What needs to be done –
The data below must be returned in full and exactly.

Information –
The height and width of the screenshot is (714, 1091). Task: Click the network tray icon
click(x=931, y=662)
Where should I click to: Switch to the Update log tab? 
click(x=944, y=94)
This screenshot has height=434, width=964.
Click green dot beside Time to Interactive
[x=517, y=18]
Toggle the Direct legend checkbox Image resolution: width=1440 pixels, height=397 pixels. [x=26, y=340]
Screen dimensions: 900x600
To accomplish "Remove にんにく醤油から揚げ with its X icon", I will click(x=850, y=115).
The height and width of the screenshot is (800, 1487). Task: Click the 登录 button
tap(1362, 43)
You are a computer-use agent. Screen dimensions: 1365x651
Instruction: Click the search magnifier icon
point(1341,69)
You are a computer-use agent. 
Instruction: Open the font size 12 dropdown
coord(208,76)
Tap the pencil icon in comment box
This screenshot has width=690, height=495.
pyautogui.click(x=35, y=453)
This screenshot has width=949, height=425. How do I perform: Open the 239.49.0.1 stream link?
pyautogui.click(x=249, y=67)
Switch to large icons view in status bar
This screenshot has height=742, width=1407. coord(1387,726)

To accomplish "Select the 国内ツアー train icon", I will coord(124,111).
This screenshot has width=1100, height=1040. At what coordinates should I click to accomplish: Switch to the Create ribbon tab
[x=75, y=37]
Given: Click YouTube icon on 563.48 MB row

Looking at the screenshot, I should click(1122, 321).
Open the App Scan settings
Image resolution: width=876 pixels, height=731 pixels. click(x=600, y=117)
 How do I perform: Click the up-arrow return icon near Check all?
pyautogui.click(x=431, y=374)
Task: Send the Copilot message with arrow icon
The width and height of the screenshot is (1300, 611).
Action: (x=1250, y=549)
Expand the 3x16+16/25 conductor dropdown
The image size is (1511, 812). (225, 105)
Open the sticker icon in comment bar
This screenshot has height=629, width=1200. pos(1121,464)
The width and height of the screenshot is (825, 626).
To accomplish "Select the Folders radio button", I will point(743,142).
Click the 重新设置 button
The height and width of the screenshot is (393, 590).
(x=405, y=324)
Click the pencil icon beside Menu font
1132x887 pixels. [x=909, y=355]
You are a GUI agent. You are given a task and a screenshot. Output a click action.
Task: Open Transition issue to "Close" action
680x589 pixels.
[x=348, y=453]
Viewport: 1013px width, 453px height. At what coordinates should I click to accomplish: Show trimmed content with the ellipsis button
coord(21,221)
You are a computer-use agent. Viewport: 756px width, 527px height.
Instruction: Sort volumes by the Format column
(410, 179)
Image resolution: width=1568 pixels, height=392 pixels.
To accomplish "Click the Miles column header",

Solution –
The height and width of the screenshot is (714, 1091). Task: Click the network tray icon
click(x=931, y=662)
Where should I click to: Switch to the Update log tab? 
click(x=944, y=94)
This screenshot has height=434, width=964.
Click green dot beside Time to Interactive
[x=517, y=18]
Toggle the Direct legend checkbox Image resolution: width=1440 pixels, height=397 pixels. [x=26, y=340]
Screen dimensions: 900x600
To accomplish "Remove にんにく醤油から揚げ with its X icon", I will click(x=850, y=115).
The height and width of the screenshot is (800, 1487). Task: Click the 登录 button
tap(1362, 43)
You are a computer-use agent. Screen dimensions: 1365x651
Instruction: Click the search magnifier icon
point(1341,69)
You are a computer-use agent. 
Instruction: Open the font size 12 dropdown
coord(208,76)
Tap the pencil icon in comment box
This screenshot has width=690, height=495.
pyautogui.click(x=35, y=453)
This screenshot has width=949, height=425. How do I perform: Open the 239.49.0.1 stream link?
pyautogui.click(x=249, y=67)
Switch to large icons view in status bar
This screenshot has height=742, width=1407. coord(1387,726)

To accomplish "Select the 国内ツアー train icon", I will coord(124,111).
This screenshot has width=1100, height=1040. At what coordinates should I click to accomplish: Switch to the Create ribbon tab
[x=75, y=37]
Given: Click YouTube icon on 563.48 MB row

Looking at the screenshot, I should click(1122, 321).
Open the App Scan settings
Image resolution: width=876 pixels, height=731 pixels. click(x=600, y=117)
 How do I perform: Click the up-arrow return icon near Check all?
pyautogui.click(x=431, y=374)
Task: Send the Copilot message with arrow icon
The width and height of the screenshot is (1300, 611).
Action: (x=1250, y=549)
Expand the 3x16+16/25 conductor dropdown
The image size is (1511, 812). (225, 105)
Open the sticker icon in comment bar
This screenshot has height=629, width=1200. pos(1121,464)
The width and height of the screenshot is (825, 626).
To accomplish "Select the Folders radio button", I will point(743,142).
Click the 重新设置 button
The height and width of the screenshot is (393, 590).
(x=405, y=324)
Click the pencil icon beside Menu font
1132x887 pixels. [x=909, y=355]
You are a GUI agent. You are given a task and a screenshot. Output a click action.
Task: Open Transition issue to "Close" action
680x589 pixels.
[x=348, y=453]
Viewport: 1013px width, 453px height. At what coordinates should I click to accomplish: Show trimmed content with the ellipsis button
coord(21,221)
You are a computer-use agent. Viewport: 756px width, 527px height.
Instruction: Sort volumes by the Format column
(410, 179)
Image resolution: width=1568 pixels, height=392 pixels.
To accomplish "Click the Miles column header",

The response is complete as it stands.